Records shown:
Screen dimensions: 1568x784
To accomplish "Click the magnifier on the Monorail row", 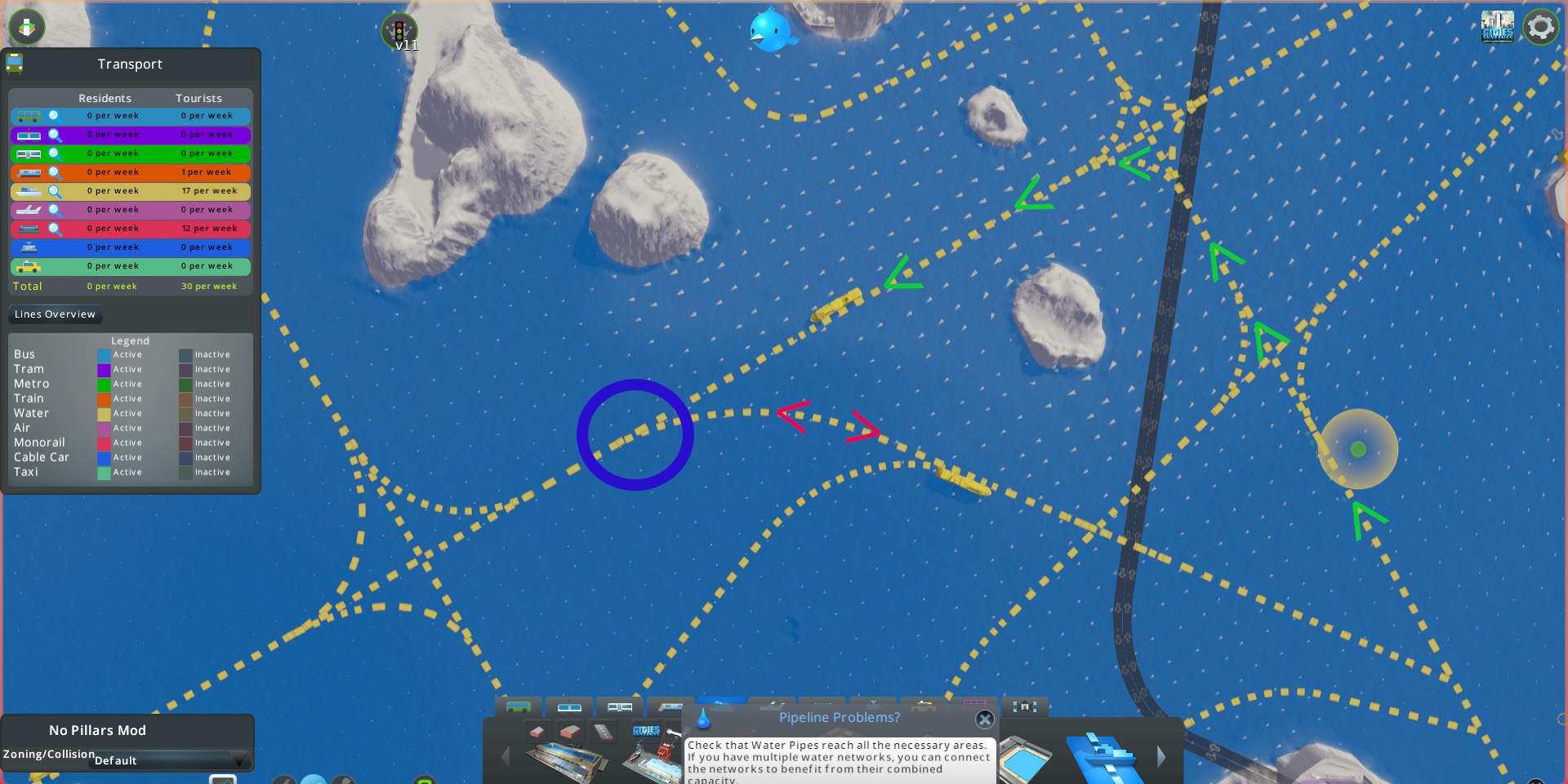I will (x=55, y=229).
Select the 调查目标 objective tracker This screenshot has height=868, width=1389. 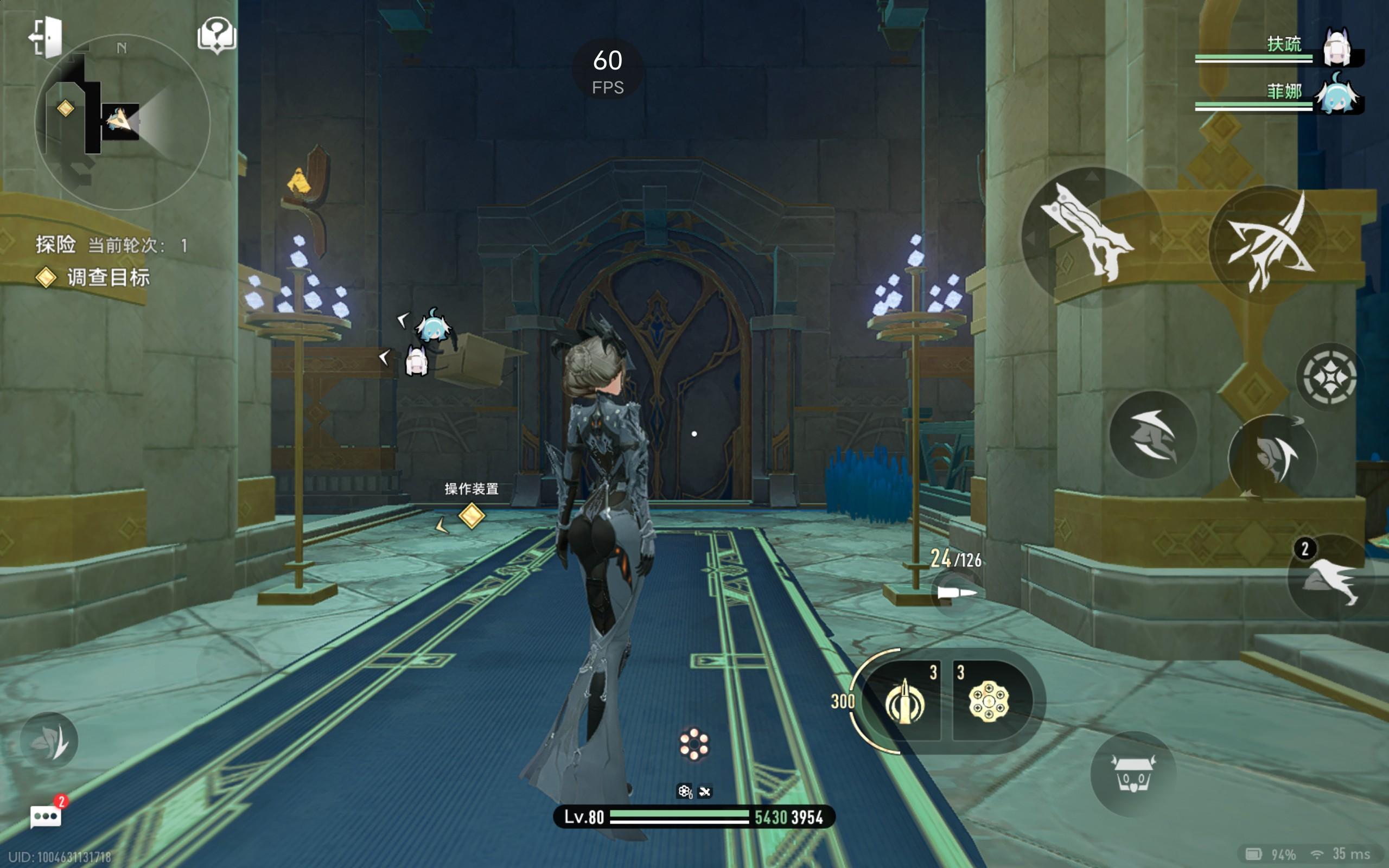point(107,278)
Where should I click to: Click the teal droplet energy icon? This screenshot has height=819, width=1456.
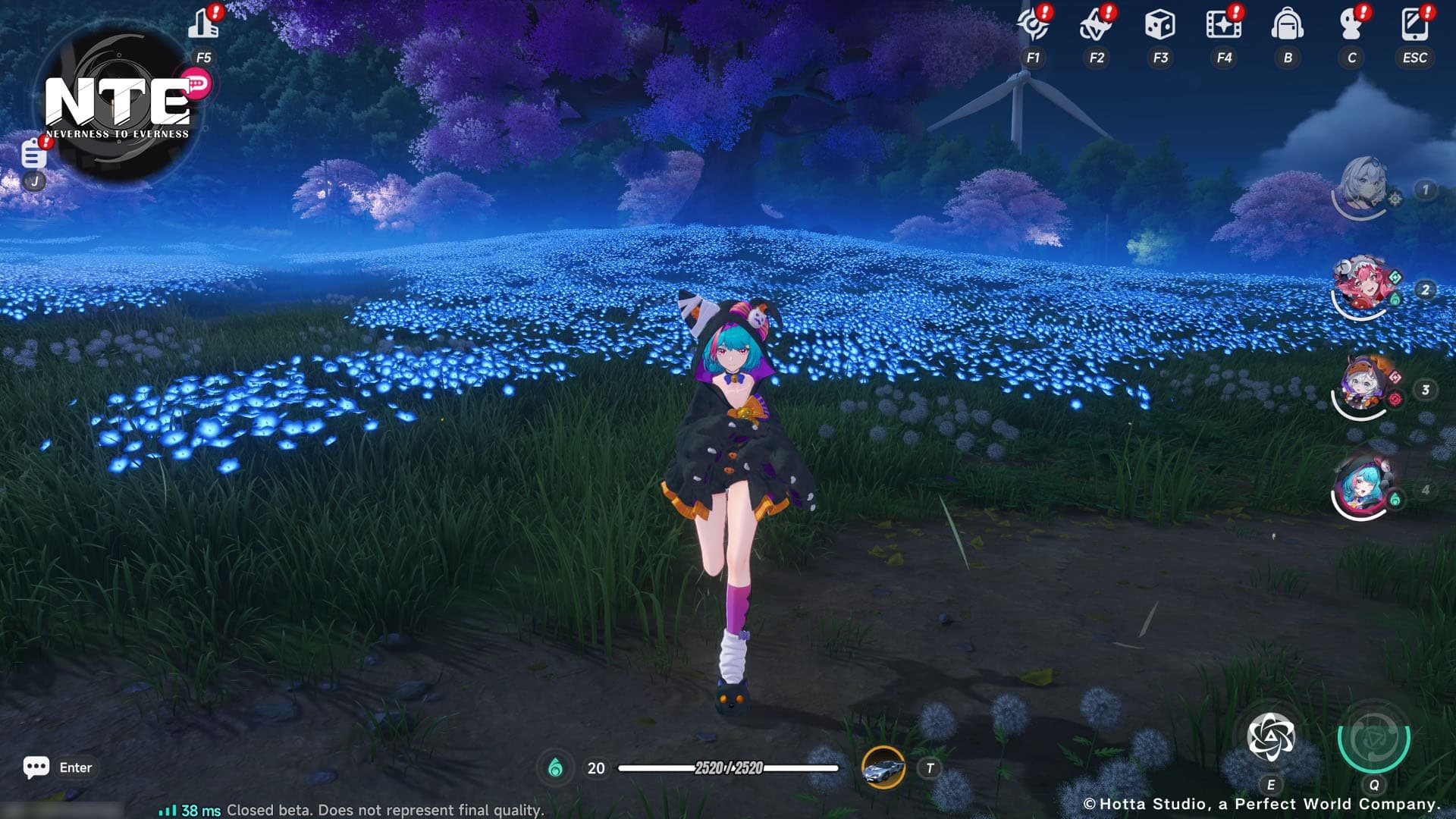(x=557, y=767)
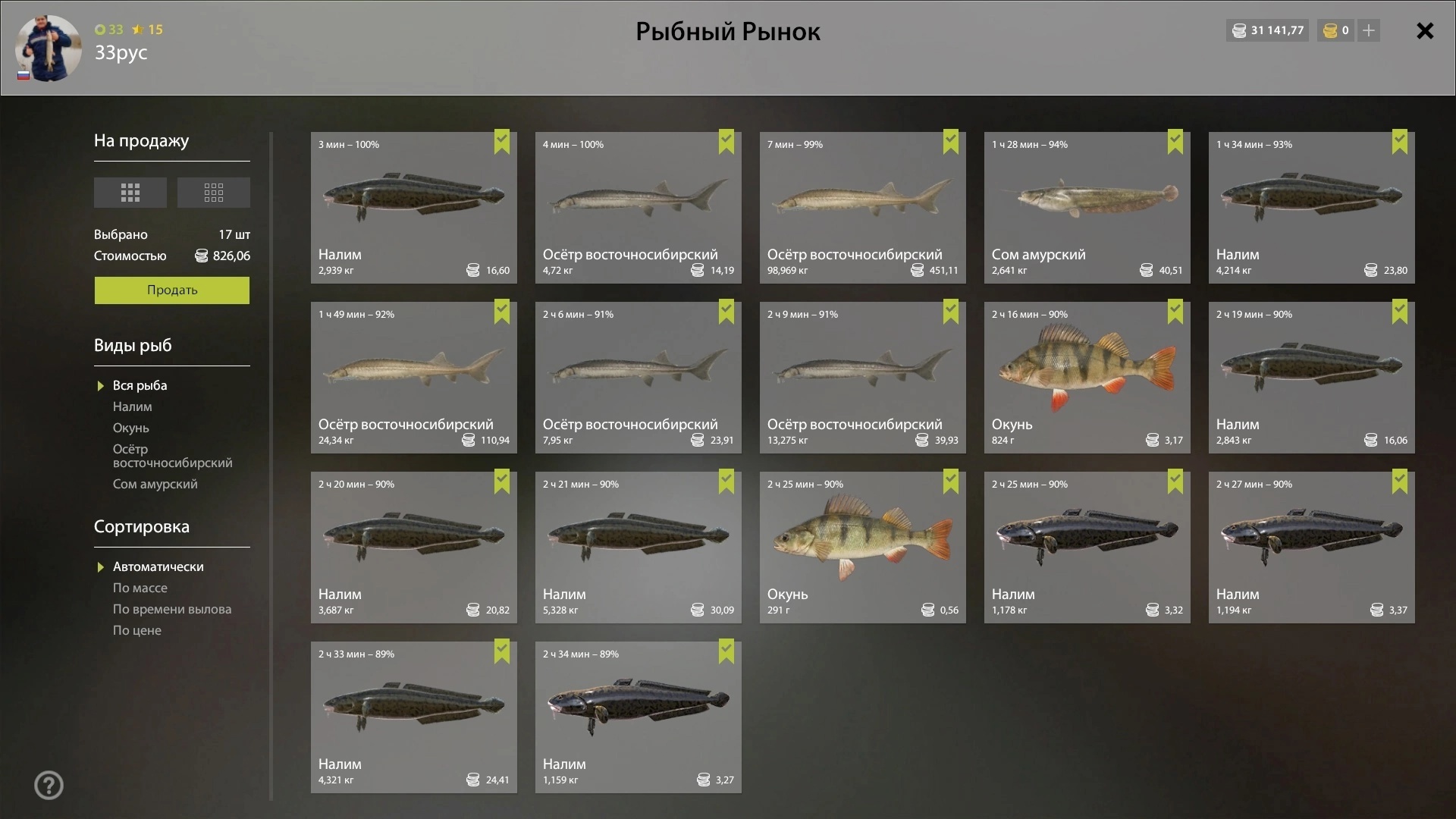Viewport: 1456px width, 819px height.
Task: Close the fish market window
Action: tap(1425, 31)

Problem requirements: Reproduce the records word for word, starting with the line that contains "Where should I" and continuing through the end of the records, and leave the pictures out of your answer.

Solution for this exercise:
Where should I click to: Click the teal droplet energy icon? This screenshot has height=819, width=1456.
(x=557, y=767)
Viewport: 1456px width, 819px height.
Task: Close the fish market window
Action: tap(1425, 31)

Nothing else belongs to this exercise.